# [Text excerpt]
★ ★ ★ ★
Reviews of my favorite books written by expatriates, journalists, and diplomats on what it's really like to live abroad

Friday, May 29, 2009

Book Review: Our Man in Belize by Richard Timothy Conroy

When I heard Belize got hit by a 7.1 earthquake yesterday morning, my thoughts immediately turned to this classic diplomatic memoir. Back in the fall of 1961, when Belize was still British Honduras and its biggest city had a population of 30,000, Hurricane Hattie hit causing massive devastation. 400 buildings were wiped out, along all utilities, roads, and the town's supply of drinking water (Conroy's description of dealing with would-be rescuers a few days later when he'd had no sleep since Hattie and nothing safe to drink but alcohol is marvelous.)

Although it's now touted as a green tourism destination, back in 1961, Belize was a butthole pure and simple. It was one of those diplomatic postings you got when you seriously pissed off the wrong person at State Department.
★ ★ ★ ★
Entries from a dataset

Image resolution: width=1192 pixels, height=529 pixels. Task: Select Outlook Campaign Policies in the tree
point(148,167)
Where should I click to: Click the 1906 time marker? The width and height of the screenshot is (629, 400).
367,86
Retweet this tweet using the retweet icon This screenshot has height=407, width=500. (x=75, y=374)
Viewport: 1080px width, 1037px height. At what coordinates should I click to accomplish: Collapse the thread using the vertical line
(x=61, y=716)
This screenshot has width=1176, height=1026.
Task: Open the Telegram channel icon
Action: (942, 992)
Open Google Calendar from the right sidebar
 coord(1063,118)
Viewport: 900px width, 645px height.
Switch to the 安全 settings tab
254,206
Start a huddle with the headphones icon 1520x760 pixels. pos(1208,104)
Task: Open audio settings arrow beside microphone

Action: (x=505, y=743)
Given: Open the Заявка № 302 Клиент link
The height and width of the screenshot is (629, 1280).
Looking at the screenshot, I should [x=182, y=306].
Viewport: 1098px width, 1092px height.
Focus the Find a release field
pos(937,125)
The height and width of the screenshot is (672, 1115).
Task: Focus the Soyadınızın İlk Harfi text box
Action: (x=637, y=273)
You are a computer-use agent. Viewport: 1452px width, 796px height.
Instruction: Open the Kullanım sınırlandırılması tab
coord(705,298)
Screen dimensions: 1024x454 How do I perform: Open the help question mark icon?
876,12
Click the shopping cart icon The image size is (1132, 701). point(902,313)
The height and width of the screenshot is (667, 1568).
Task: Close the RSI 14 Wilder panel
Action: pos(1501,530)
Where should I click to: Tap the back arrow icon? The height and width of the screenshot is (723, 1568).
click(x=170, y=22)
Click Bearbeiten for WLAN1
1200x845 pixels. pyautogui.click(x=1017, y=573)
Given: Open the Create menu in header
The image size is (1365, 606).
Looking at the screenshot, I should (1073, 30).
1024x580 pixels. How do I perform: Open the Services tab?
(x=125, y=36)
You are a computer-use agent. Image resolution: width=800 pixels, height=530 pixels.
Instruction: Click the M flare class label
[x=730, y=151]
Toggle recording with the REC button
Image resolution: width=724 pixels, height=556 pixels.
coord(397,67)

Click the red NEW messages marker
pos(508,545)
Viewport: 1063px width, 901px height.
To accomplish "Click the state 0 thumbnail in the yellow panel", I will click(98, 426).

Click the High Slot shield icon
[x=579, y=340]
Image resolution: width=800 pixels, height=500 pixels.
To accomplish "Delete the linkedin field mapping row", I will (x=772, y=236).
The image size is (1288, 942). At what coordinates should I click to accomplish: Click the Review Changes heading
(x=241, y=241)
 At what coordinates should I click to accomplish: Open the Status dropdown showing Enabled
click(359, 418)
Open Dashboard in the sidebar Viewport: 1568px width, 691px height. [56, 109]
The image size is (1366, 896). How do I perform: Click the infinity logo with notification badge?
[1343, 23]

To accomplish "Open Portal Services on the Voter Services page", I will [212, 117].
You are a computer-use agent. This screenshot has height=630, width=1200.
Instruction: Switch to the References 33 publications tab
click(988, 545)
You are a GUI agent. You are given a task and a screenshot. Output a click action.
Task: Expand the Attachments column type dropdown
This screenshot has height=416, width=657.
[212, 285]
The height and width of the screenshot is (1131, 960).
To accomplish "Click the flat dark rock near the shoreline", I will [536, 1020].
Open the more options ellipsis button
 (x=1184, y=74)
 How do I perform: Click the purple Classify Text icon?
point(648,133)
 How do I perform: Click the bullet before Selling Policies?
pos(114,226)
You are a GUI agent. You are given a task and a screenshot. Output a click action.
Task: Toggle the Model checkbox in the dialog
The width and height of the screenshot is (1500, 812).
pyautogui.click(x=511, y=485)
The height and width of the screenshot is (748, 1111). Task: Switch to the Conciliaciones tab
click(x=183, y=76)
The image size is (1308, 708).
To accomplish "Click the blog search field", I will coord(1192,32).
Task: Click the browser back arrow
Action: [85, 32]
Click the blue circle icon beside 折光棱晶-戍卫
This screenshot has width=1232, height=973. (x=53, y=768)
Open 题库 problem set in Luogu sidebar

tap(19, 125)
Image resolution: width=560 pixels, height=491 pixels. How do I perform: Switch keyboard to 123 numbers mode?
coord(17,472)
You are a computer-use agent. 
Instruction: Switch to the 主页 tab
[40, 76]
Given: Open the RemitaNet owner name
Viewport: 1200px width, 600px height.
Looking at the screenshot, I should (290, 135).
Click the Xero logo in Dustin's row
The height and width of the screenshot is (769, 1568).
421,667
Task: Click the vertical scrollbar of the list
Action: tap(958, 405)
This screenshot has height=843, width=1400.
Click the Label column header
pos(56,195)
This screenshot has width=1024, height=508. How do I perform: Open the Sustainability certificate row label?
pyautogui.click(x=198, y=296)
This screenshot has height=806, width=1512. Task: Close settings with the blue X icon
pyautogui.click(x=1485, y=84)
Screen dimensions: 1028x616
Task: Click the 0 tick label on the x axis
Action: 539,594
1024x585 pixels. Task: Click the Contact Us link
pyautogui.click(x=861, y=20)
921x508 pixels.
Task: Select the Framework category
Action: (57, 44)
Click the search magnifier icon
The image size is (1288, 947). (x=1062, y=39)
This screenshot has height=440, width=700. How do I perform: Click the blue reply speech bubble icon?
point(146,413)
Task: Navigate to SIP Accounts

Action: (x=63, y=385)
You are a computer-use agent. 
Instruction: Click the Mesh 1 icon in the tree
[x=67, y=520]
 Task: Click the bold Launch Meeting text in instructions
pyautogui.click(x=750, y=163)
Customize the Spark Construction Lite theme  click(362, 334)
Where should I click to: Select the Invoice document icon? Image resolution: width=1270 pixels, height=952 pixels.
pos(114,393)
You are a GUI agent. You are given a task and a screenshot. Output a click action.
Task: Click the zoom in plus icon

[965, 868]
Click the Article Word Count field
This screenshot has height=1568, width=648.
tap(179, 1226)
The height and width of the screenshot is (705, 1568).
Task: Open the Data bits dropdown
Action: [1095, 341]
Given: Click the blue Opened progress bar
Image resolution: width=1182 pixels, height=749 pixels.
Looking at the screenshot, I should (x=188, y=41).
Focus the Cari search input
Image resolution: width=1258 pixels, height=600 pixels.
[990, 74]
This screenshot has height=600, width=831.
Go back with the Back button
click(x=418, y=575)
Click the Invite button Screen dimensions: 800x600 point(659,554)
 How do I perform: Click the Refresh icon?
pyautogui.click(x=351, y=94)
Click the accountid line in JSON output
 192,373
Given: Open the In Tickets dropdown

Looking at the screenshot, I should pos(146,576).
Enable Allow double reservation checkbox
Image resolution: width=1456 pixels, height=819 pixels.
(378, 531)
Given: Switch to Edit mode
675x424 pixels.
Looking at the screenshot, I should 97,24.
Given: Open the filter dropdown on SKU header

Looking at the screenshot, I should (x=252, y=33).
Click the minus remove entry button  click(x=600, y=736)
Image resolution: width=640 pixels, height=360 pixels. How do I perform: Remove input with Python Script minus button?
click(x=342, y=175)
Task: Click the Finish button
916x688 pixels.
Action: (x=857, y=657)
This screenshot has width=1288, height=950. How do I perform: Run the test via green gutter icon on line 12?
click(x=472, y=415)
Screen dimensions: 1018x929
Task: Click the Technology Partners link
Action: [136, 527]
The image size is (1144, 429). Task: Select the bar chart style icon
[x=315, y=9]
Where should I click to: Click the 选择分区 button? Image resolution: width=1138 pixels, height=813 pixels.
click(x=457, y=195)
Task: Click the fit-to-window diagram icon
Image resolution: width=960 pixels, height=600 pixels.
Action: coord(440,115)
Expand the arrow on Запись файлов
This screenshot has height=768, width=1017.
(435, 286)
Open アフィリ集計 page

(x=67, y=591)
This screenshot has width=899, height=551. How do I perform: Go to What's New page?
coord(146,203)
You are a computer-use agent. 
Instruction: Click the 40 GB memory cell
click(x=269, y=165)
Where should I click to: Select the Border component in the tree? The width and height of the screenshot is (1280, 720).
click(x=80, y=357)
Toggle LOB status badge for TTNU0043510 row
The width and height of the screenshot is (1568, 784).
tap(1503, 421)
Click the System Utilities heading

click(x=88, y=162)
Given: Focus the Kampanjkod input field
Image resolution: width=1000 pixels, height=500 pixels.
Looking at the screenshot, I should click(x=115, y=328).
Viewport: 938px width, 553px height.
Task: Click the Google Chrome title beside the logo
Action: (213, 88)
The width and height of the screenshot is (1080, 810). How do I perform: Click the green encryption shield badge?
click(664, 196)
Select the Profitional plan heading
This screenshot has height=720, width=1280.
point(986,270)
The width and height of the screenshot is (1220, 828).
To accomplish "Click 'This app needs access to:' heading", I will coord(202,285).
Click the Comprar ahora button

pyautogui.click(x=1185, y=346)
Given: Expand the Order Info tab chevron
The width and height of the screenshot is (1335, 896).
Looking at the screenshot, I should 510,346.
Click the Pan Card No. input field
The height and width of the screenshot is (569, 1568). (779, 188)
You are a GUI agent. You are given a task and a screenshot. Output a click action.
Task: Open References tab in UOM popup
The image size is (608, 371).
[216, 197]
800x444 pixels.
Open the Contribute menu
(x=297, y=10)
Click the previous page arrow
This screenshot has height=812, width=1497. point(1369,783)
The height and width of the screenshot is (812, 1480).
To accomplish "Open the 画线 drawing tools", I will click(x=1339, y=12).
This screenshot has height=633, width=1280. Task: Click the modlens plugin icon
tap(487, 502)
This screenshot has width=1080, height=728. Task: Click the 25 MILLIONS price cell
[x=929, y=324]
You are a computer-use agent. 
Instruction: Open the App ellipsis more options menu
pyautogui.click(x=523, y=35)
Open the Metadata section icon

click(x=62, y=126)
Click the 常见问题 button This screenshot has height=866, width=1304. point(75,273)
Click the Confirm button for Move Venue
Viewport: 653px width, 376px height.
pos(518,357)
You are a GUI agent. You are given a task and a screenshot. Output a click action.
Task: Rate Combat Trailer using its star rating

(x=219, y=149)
★ ★ ★ ★
# [Exercises]
1 - Answer these questions from the book review:
(a) What was Belize called in 1961?
(b) How many buildings did Hurricane Hattie wipe out?
(c) What was the magnitude of the earthquake that hit Belize?
2 - Carry on the review of Our Man in Belize, starting after its last sentence.
Nothing in the lines is needed here.

# [Answers given]
1 -
(a) British Honduras
(b) 400
(c) 7.1

2 -
In the decades since his tour as Belize's US Vice Consul, Conroy, self-admittedly, honed his stories until they "took on a life of their own". And boy are they good. Reading this book, you completely understand why St Martin's editor Ruth Cavin, laughing like crazy, paid for Conroy's lunch at DC's Hotel Madison (not a cheap place), and then begged him to write it all down. I'm awfully glad he listened to her.

You'll enjoy this book if:
- You love dry humor, especially targeted at the State Department
- You're a hurricane story buff
- You're considering moving to Belize, now a much-hawked retirement and 2nd home destination for Americans, and would like a reality check on what it was like before the current developers moved in.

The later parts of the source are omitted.